Many legal experts have suggested that mandatory vaccination programs involving COVID-19 may be evaluated differently because we are still currently in the grip of the pandemic, which has led to large numbers of infections, significant numbers of COVID-19 fatalities, as well as considerable economic devastation for businesses across many industries. However, COVID-19 and the resulting pandemic could also be a matter of first impression discarding previous evaluation standards and precedents surrounding other mandatory programs.
In the past, the Equal Employment Opportunity Commission (EEOC) has generally been hostile to employer mandatory vaccination programs, while the Centers for Disease Control and Prevention (CDC) and the Occupational Safety and Health Administration (OSHA) have been more accommodating to the issue.
However, during this recent COVID-19 pandemic, the EEOC has already acknowledged that it meets the ADA’s direct threat standard thereby, establishing that a COVID-19 infected person in the workplace poses a significant risk of substantial harm to others. This acknowledgement gives employers added measures it can use around testing that are generally prohibited to them by the ADA.

== == ==

What to produce :: Copy the passage on mandatory COVID-19 vaccination programs in full, word for word. The items that follow are not needed for any task.

(Stored items)
== == ==

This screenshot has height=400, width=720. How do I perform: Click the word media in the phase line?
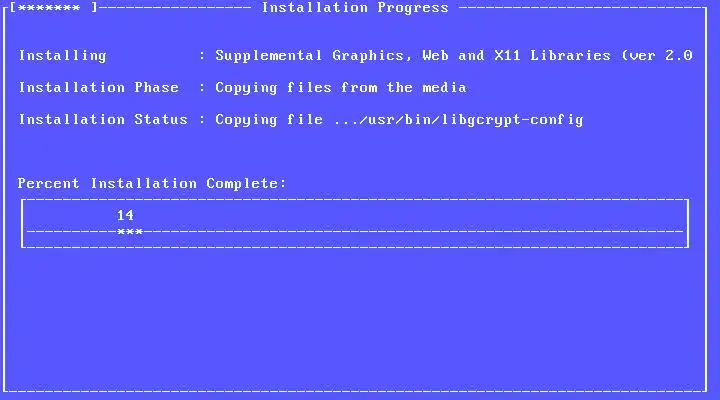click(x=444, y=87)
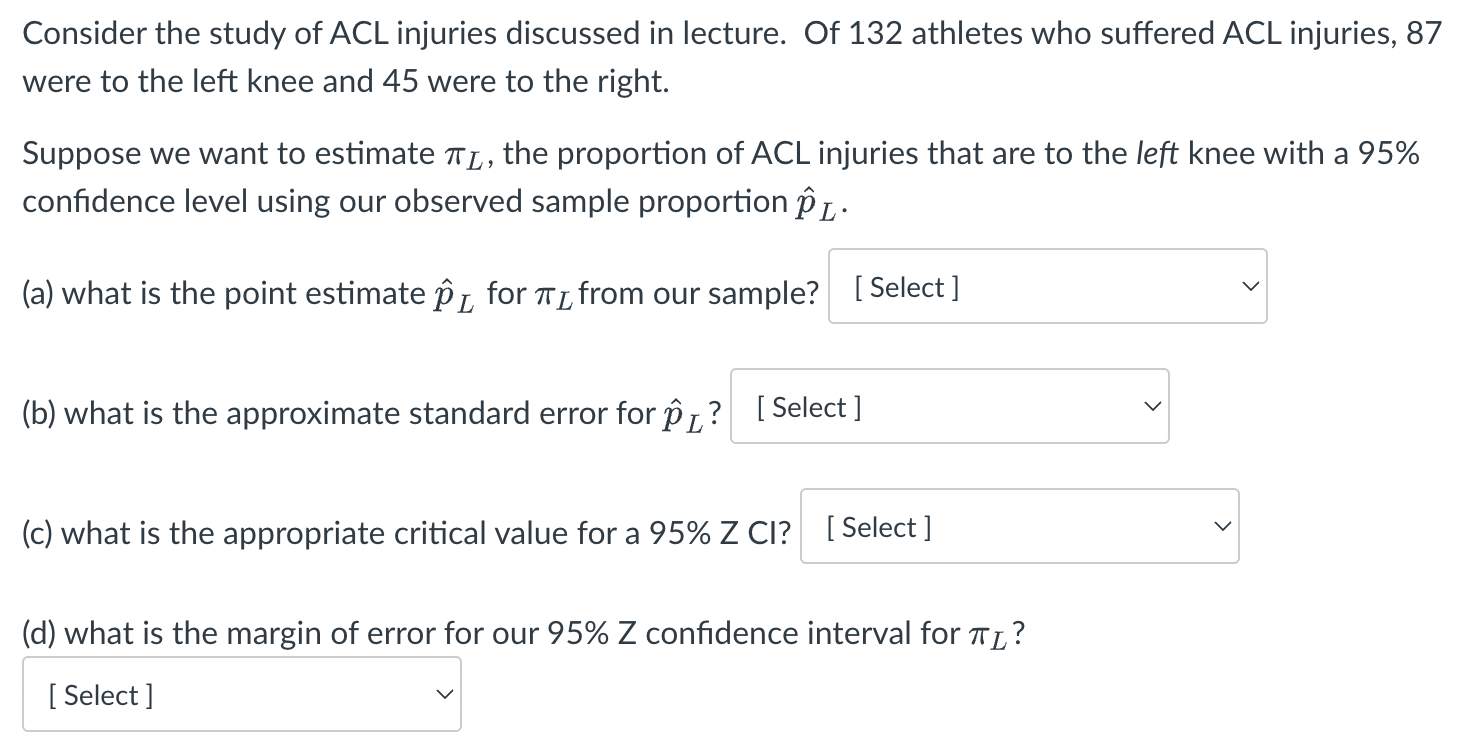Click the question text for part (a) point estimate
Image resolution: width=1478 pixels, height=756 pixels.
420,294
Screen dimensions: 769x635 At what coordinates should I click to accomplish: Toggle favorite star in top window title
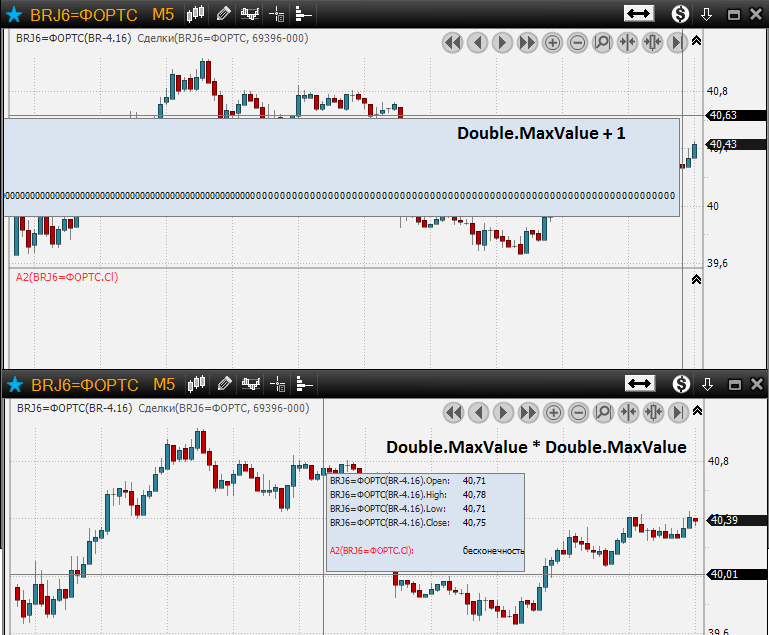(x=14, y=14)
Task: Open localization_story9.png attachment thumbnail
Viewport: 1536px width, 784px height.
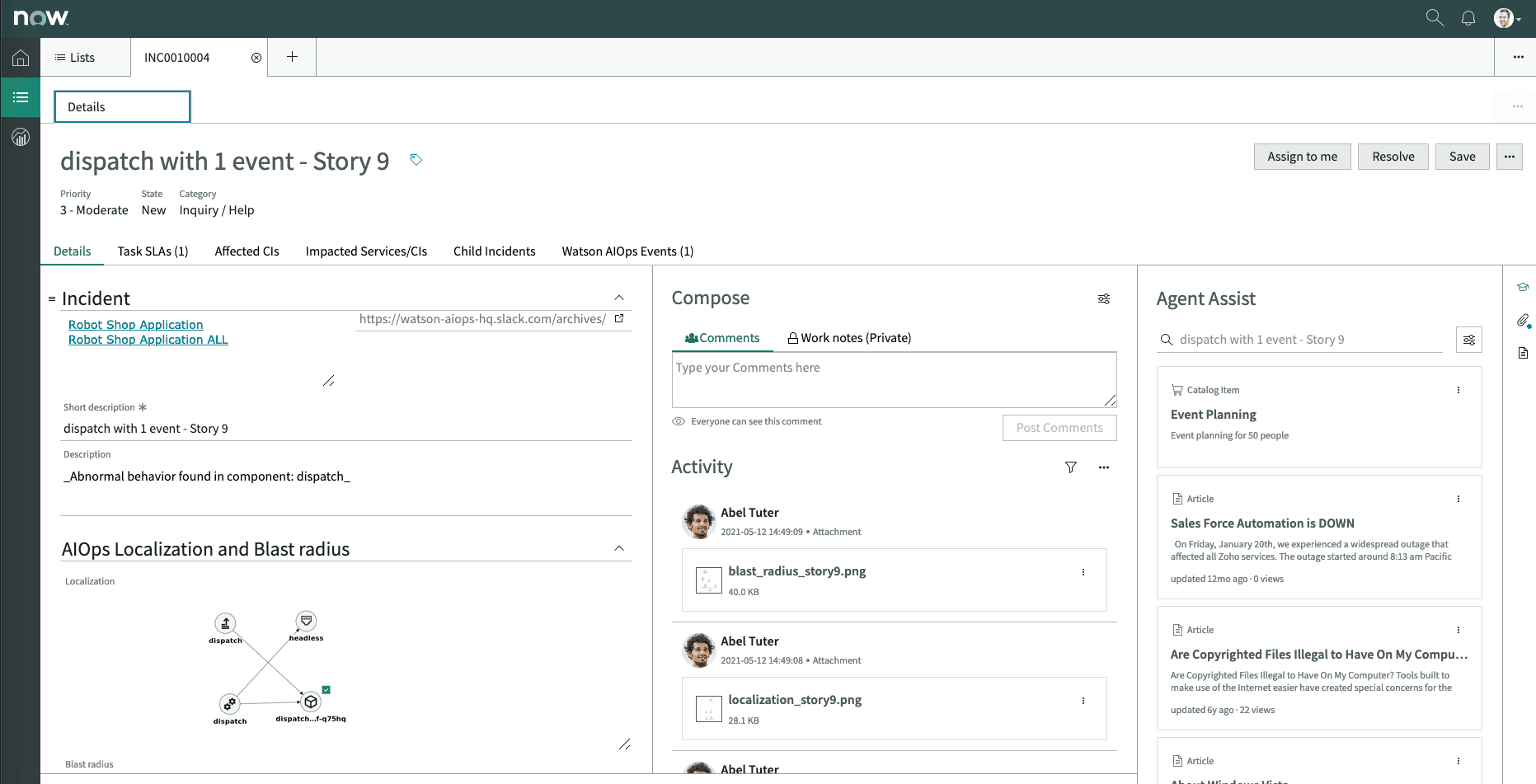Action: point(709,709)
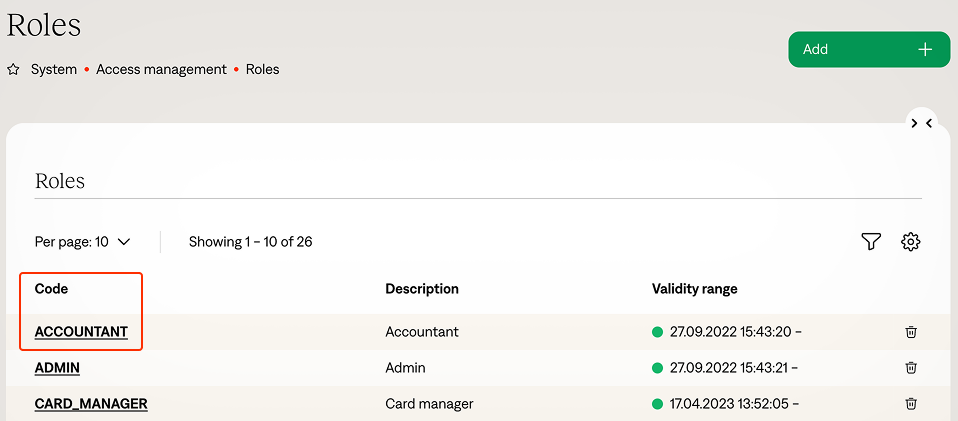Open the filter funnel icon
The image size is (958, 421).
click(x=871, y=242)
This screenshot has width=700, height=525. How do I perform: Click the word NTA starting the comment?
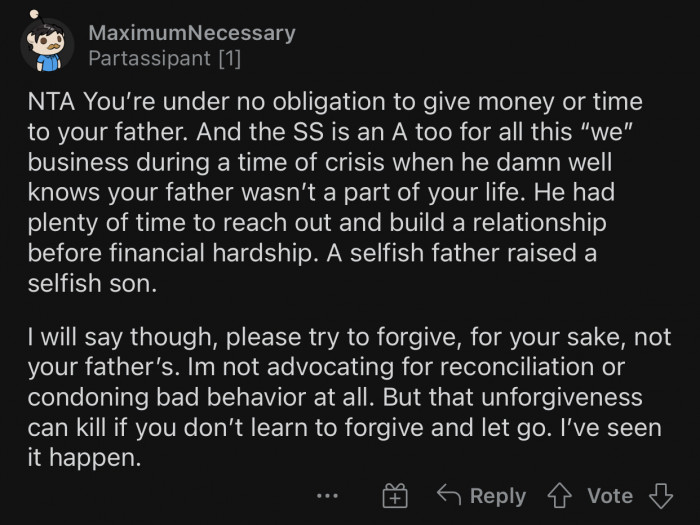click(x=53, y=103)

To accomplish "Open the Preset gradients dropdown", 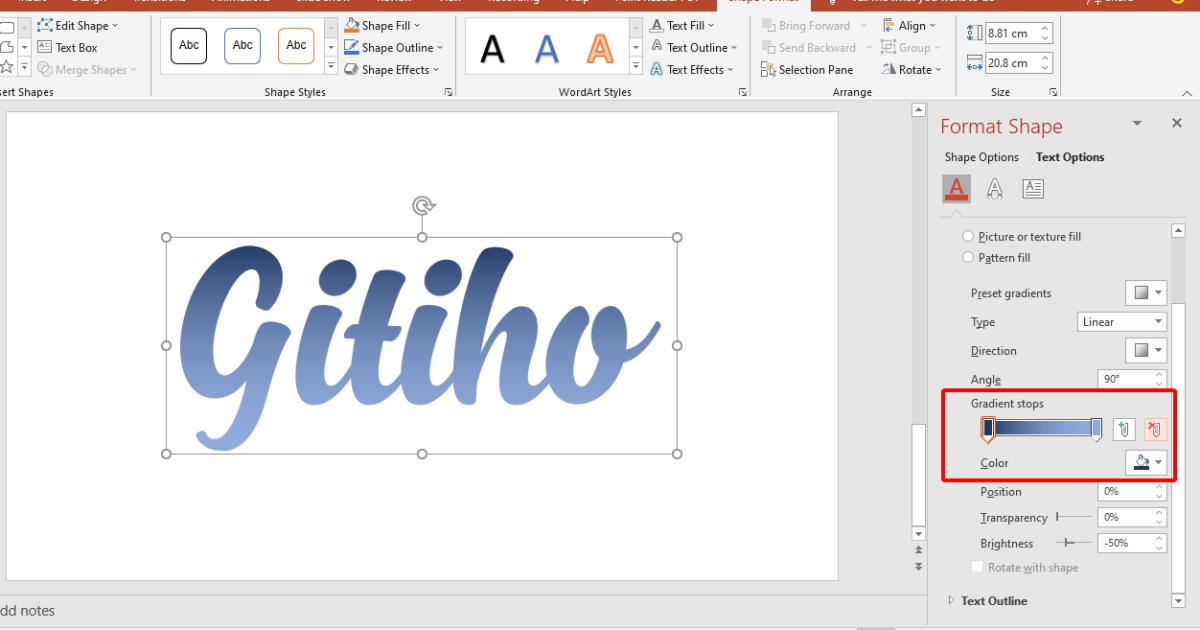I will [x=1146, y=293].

== == ==

Solution for this problem ::
Many legal experts have suggested that mandatory vaccination programs involving COVID-19 may be evaluated differently because we are still currently in the grip of the pandemic, which has led to large numbers of infections, significant numbers of COVID-19 fatalities, as well as considerable economic devastation for businesses across many industries. However, COVID-19 and the resulting pandemic could also be a matter of first impression discarding previous evaluation standards and precedents surrounding other mandatory programs.
In the past, the Equal Employment Opportunity Commission (EEOC) has generally been hostile to employer mandatory vaccination programs, while the Centers for Disease Control and Prevention (CDC) and the Occupational Safety and Health Administration (OSHA) have been more accommodating to the issue.
However, during this recent COVID-19 pandemic, the EEOC has already acknowledged that it meets the ADA’s direct threat standard thereby, establishing that a COVID-19 infected person in the workplace poses a significant risk of substantial harm to others. This acknowledgement gives employers added measures it can use around testing that are generally prohibited to them by the ADA.